I have been a long-time devotee of the work of Kevin Brownlow and feel lucky to have exchanged correspondence with him as a silent-film fan, visited with him twice in the 1980s in London, and visited in person again, here in Kansas at the 1999 Buster Keaton Celebration (held annually in Iola). He'd come back to Iola for this, the 20th Annual Keaton Celebration, in late September, 2012.
As was pointed out in Fall, 2010, when Brownlow received an Academy Award for his work, he is an international treasure!
Our adventures did not end on Monday evening, but continued as we headed home to Kansas on Tuesday. We pulled off of the interstate highway so Karen, who was familiar with the area, could show me that the winding, up-and-downhill highways of the rural Arkansas I remember from childhood still exist.
We also stopped at U.S. National Park Service's George Washington Carver National Historic Site in rural SW Missouri.
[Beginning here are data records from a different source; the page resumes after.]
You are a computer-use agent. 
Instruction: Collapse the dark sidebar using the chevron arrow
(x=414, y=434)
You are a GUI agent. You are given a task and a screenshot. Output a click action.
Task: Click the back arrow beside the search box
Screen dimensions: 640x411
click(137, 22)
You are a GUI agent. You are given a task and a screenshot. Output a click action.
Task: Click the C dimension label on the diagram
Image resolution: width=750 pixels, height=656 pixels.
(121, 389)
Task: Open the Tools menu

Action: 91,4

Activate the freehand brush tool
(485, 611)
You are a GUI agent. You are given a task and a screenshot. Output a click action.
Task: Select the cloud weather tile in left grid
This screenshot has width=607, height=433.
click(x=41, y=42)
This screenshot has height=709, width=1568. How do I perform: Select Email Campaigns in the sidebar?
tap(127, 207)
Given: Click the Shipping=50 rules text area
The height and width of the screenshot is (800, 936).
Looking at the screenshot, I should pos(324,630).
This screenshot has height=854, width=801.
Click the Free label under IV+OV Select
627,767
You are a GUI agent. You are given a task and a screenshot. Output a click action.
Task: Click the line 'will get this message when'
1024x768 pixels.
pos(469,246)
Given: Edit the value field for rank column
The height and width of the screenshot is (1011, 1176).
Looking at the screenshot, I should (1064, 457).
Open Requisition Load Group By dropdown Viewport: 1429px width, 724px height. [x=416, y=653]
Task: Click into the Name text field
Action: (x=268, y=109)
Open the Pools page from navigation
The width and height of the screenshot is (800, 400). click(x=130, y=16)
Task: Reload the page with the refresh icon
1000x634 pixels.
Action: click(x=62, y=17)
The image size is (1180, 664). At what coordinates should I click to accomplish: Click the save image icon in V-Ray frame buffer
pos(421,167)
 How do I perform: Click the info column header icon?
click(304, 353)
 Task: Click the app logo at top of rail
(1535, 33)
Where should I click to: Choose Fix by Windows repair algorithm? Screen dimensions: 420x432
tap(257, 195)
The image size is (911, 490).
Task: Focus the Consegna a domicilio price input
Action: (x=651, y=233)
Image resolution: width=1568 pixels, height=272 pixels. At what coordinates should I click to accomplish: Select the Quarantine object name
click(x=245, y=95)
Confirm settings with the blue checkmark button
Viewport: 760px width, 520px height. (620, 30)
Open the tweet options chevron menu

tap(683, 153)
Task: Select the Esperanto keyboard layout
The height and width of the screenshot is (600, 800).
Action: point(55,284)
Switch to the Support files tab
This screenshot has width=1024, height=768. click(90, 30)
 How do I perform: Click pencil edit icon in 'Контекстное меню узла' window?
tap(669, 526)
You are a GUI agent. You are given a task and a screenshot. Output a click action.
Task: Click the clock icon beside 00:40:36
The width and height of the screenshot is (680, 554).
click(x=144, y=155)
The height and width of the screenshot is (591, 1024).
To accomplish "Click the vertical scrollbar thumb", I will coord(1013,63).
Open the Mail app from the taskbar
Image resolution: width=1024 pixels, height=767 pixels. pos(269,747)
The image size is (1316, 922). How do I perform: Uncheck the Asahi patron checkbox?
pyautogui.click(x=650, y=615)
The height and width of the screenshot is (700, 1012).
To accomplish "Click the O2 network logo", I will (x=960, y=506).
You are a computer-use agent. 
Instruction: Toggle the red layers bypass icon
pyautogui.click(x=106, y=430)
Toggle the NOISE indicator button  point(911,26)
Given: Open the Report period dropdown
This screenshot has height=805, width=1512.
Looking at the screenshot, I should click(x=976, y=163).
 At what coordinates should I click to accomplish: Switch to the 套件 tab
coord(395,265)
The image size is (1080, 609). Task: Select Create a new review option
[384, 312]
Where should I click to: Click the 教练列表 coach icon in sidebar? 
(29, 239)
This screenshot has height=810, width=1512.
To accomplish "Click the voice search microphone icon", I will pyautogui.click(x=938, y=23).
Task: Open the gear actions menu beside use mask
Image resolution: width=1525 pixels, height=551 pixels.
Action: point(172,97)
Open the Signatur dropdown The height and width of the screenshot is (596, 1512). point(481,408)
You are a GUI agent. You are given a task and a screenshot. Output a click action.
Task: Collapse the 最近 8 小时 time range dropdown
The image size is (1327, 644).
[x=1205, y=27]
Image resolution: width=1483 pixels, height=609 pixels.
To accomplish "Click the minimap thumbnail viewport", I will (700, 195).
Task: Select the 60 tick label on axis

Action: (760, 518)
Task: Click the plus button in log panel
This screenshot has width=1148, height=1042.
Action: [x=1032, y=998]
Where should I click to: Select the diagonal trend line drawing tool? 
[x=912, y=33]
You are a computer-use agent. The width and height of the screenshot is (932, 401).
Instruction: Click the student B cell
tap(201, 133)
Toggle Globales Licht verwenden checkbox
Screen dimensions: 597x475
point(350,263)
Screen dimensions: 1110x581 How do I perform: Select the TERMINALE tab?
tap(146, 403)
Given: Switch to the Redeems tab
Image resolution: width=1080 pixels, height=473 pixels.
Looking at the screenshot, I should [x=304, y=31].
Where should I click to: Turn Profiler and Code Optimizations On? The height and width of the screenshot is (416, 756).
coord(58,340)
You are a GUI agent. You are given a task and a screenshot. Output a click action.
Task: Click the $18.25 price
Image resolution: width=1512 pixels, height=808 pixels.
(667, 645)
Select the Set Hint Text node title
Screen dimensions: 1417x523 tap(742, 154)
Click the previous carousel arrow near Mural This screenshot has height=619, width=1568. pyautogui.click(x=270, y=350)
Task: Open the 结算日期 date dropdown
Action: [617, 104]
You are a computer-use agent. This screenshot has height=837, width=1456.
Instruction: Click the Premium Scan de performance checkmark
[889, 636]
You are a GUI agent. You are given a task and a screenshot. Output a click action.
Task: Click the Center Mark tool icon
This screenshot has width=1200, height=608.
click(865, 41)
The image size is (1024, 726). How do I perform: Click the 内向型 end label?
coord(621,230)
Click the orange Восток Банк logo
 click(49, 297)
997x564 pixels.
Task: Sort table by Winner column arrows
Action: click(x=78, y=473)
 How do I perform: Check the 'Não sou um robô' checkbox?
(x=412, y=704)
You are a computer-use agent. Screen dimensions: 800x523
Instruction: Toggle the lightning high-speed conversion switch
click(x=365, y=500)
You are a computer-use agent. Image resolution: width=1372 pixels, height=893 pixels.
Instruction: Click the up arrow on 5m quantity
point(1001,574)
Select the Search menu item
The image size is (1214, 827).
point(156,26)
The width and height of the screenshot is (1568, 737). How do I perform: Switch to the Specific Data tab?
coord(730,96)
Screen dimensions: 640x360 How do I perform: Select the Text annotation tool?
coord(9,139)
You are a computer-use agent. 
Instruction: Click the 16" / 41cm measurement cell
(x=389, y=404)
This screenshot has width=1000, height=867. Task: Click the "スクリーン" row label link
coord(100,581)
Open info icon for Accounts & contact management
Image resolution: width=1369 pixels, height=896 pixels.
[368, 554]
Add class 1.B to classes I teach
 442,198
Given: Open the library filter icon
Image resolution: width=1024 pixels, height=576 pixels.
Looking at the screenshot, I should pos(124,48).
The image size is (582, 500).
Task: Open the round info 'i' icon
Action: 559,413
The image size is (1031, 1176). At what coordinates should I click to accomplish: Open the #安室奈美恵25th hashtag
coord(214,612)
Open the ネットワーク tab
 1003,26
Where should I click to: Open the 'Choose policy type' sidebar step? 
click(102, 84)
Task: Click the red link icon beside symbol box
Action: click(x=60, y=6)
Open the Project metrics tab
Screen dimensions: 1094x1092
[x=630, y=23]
I was well-aware of the scientific work Carver had done in studying crops at the Tuskegee Institute in Alabama, especially uses for the American peanut crop. I was also aware that Carver was born into slavery, was freed in the American Civil War, and attended high school in my mother's hometown of Minneapolis, KS--where I had often eaten lunch at a restaurant named in his honor: the George Washington Carver Inn. I'd also seen displays about Carver and his work at the Ottawa Co. Historical Society in Minneapolis, KS.
I had little knowledge of Carver's earliest years, being raised on the farm of slave-owner Moses Carver in rural Missouri. There was a modern museum built on the farm site, with many interactive displays to keep the many busloads of school-aged children in attendance entertained and learning. Only the foundation of the original log cabin of Moses Carver still exists, but historical displays and environments, voice-recordings, and a bronze bust of George Washington Carver inform and enlighten visitors about a great man who overcame adversity, got a solid education, worked hard, experimented, and shared his work in ways that made great differences in the world of American farming, manufacturing and nutrition.
One final stop, a pit stop at a rest area in SE Kansas, exposed us to end-of-summer roses and an indoor display of historic sites/educational opportunities available to tourists in SE Kansas. A black silhouette cut-out of an American dragoon soldier near the rest stop entrance alludes to a military trail, now represented by the interstate highway, from Ft. Leavenworth to Ft. Scott, and the exciting role the military played in protecting an historic trading post--now a museum—in its role in the long, interesting tales of settlement and civil war of this area.